Task description: The line containing "Click the June 14, 2023 tooltip date" marks the end: restate word for word every line from the first line of the entries below through that one.

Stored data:
++++++++++
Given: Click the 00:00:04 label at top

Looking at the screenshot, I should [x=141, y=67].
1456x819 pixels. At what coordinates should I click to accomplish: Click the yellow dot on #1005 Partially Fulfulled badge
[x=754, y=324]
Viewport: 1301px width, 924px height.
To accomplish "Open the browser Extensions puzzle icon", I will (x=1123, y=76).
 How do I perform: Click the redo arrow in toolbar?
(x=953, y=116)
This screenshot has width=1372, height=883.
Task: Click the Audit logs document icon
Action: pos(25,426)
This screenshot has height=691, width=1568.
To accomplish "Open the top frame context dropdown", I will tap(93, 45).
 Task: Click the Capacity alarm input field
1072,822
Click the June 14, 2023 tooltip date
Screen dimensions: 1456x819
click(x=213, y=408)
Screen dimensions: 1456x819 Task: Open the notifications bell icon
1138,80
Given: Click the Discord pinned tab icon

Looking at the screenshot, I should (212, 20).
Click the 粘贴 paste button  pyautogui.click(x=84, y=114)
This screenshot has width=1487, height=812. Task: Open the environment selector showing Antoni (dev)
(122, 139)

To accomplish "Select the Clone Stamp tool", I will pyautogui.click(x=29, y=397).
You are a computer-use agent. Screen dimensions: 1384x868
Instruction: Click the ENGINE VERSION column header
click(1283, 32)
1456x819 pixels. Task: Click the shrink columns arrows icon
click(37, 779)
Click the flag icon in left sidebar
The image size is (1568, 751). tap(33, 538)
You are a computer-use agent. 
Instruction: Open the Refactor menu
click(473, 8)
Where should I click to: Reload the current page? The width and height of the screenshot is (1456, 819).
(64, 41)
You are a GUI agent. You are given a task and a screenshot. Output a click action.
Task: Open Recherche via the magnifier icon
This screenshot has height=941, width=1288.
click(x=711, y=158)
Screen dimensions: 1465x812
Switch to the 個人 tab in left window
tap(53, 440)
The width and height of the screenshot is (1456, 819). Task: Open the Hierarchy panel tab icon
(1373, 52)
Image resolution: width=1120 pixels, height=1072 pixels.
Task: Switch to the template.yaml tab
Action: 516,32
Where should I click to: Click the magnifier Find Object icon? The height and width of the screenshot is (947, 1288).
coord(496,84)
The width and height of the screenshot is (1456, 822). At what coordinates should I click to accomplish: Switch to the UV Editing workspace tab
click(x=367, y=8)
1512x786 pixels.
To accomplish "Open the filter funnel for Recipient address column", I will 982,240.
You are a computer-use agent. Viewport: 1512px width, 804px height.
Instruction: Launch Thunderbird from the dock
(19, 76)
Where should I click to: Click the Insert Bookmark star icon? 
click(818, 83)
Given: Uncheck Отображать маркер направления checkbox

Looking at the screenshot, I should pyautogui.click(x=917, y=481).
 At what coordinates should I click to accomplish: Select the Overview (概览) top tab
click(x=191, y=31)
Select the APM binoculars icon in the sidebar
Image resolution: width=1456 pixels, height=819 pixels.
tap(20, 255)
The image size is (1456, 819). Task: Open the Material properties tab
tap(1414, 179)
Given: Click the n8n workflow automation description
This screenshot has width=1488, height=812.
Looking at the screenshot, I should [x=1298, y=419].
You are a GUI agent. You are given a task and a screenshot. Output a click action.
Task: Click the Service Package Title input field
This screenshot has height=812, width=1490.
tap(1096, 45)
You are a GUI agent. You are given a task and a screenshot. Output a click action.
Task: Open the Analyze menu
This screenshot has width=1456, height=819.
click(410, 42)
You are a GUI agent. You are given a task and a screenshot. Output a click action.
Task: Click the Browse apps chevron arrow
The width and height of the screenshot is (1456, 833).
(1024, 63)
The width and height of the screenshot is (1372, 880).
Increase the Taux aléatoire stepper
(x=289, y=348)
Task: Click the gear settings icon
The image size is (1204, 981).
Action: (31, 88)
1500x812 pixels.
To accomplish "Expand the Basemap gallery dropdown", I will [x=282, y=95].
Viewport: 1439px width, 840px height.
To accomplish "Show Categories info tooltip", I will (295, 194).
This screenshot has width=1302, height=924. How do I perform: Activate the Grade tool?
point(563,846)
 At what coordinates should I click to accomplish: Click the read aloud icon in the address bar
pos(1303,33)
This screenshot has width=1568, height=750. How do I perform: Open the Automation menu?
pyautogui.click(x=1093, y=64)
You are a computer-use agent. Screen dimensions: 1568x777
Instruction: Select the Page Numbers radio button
++++++++++
Response below:
Given: Click the 00:00:04 label at top

Looking at the screenshot, I should [x=141, y=67].
1456x819 pixels. At what coordinates should I click to accomplish: Click the yellow dot on #1005 Partially Fulfulled badge
[x=754, y=324]
Viewport: 1301px width, 924px height.
To accomplish "Open the browser Extensions puzzle icon", I will (x=1123, y=76).
 How do I perform: Click the redo arrow in toolbar?
(x=953, y=116)
This screenshot has width=1372, height=883.
Task: Click the Audit logs document icon
Action: pos(25,426)
This screenshot has height=691, width=1568.
To accomplish "Open the top frame context dropdown", I will tap(93, 45).
 Task: Click the Capacity alarm input field
1072,822
Click the June 14, 2023 tooltip date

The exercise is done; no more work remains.